EXERCISE DIRECTIONS: Copy out every one of the lines below with their wording unchanged, and leave out the pictures.

---------- DATA PROVIDED

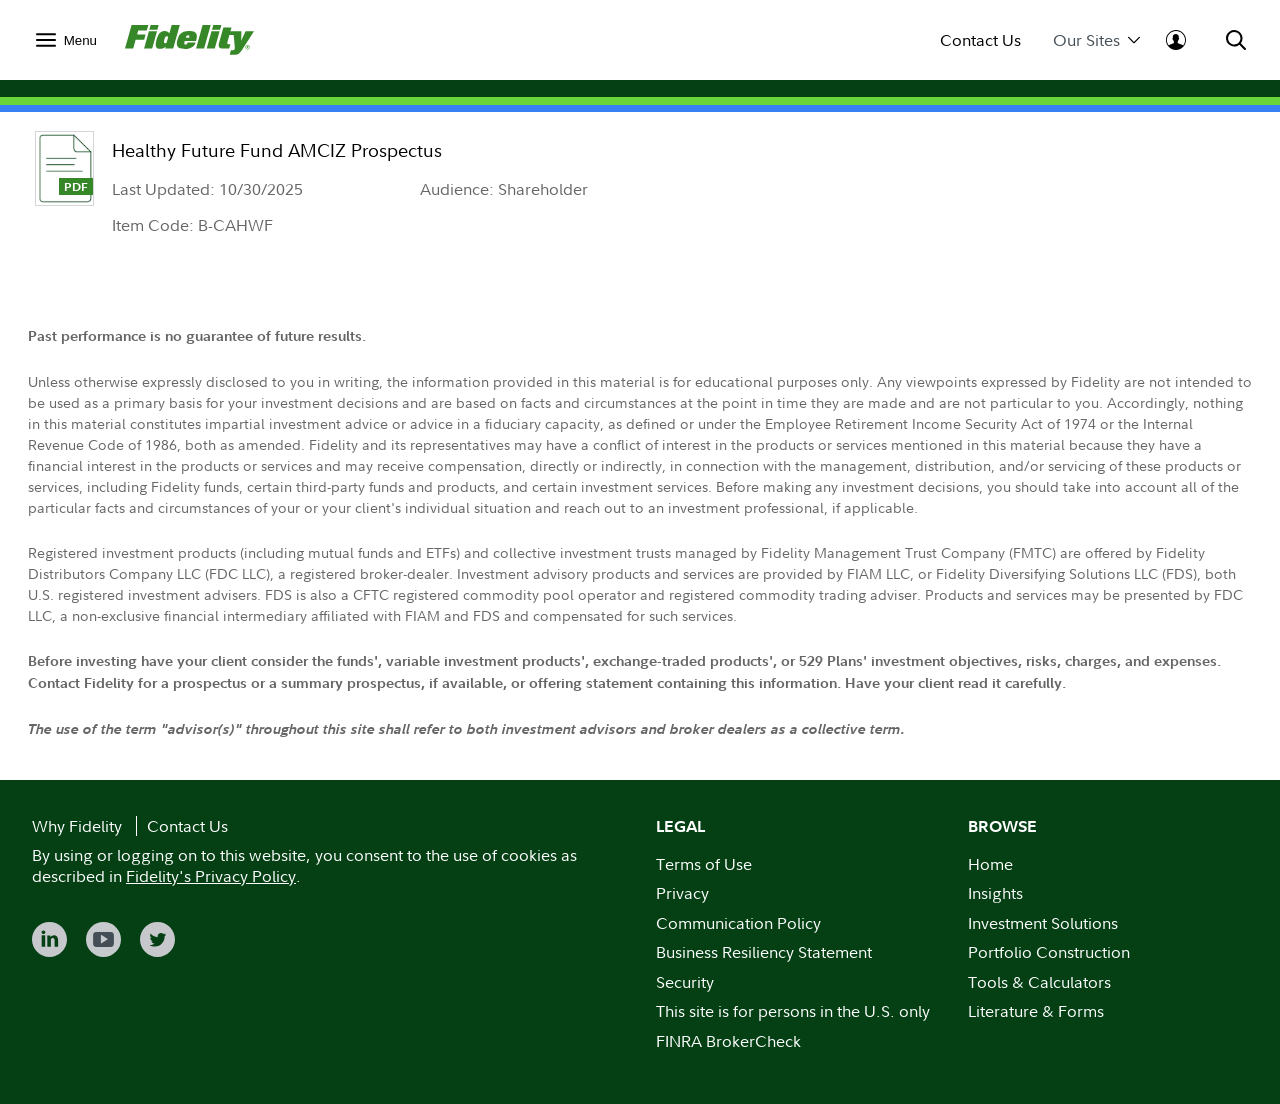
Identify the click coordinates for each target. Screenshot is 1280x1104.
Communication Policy (738, 923)
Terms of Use (704, 864)
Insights (995, 893)
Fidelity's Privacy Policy (211, 876)
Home (990, 864)
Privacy (682, 893)
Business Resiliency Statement (764, 952)
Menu (80, 40)
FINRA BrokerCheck (728, 1041)
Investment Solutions (1043, 923)
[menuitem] (66, 39)
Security (685, 982)
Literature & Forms (1036, 1011)
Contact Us (980, 40)
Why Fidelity (77, 826)
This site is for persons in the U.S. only (793, 1011)
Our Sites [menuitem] (1096, 40)
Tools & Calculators (1039, 982)
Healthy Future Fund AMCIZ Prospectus (277, 150)
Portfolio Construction (1049, 952)
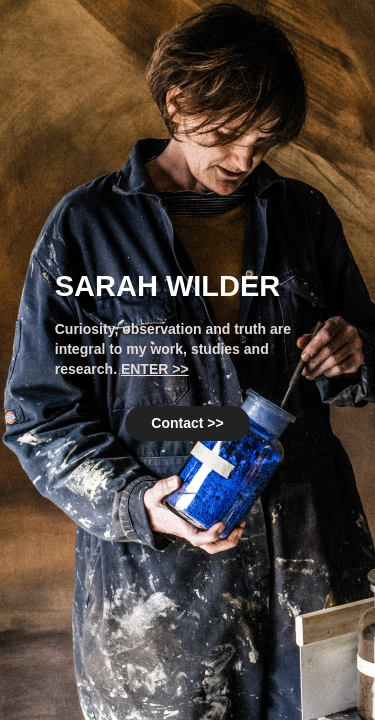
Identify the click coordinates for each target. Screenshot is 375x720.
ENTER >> (155, 369)
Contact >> (187, 423)
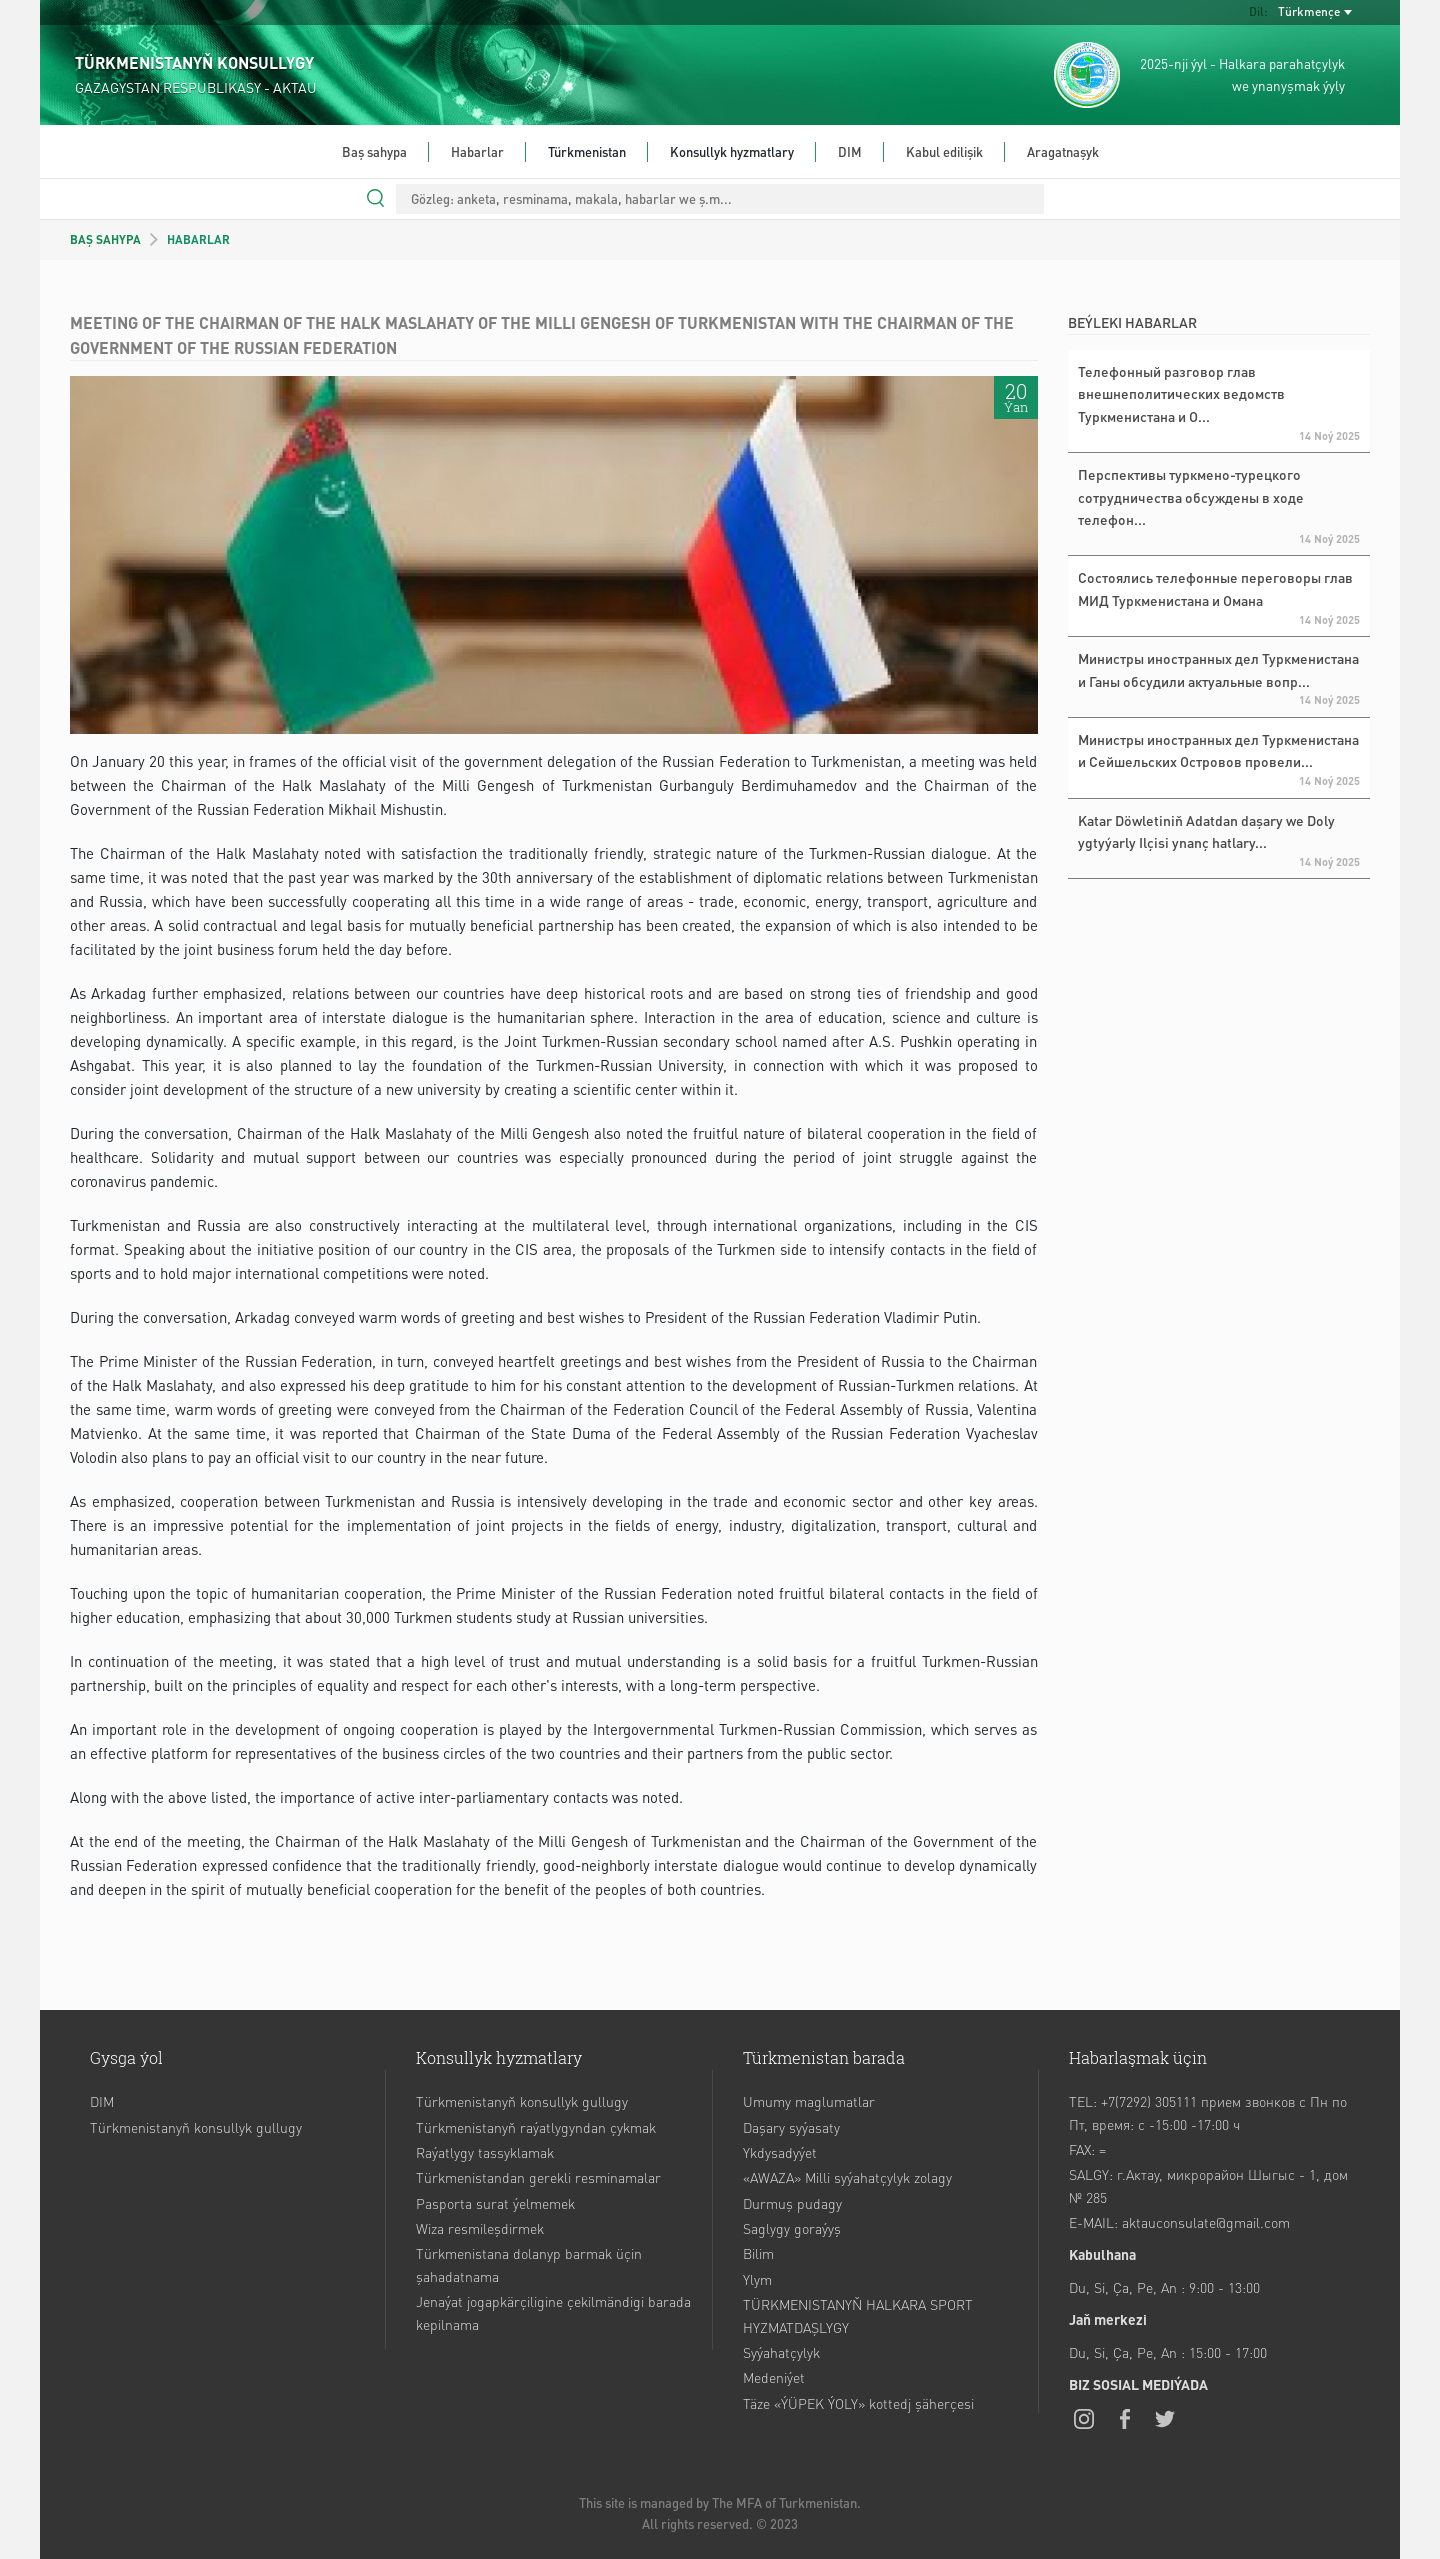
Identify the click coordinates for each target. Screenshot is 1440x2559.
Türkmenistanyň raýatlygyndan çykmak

--------------------

ANSWER IN FULL:
Identify the click coordinates for each target. Screenshot is 1280x1104.
Communication Policy (738, 923)
Terms of Use (704, 864)
Insights (995, 893)
Fidelity's Privacy Policy (211, 876)
Home (990, 864)
Privacy (682, 893)
Business Resiliency Statement (764, 952)
Menu (80, 40)
FINRA BrokerCheck (728, 1041)
Investment Solutions (1043, 923)
[menuitem] (66, 39)
Security (685, 982)
Literature & Forms (1036, 1011)
Contact Us (980, 40)
Why Fidelity (77, 826)
This site is for persons in the U.S. only (793, 1011)
Our Sites [menuitem] (1096, 40)
Tools & Calculators (1039, 982)
Healthy Future Fund AMCIZ Prospectus (277, 150)
Portfolio Construction (1049, 952)
Identify the click coordinates for each target. Screenshot is 375x720.
ENTER >> (155, 369)
Contact >> (187, 423)
Identify the click coordinates for each target. Screenshot is 1440x2559.
Türkmenistanyň raýatlygyndan çykmak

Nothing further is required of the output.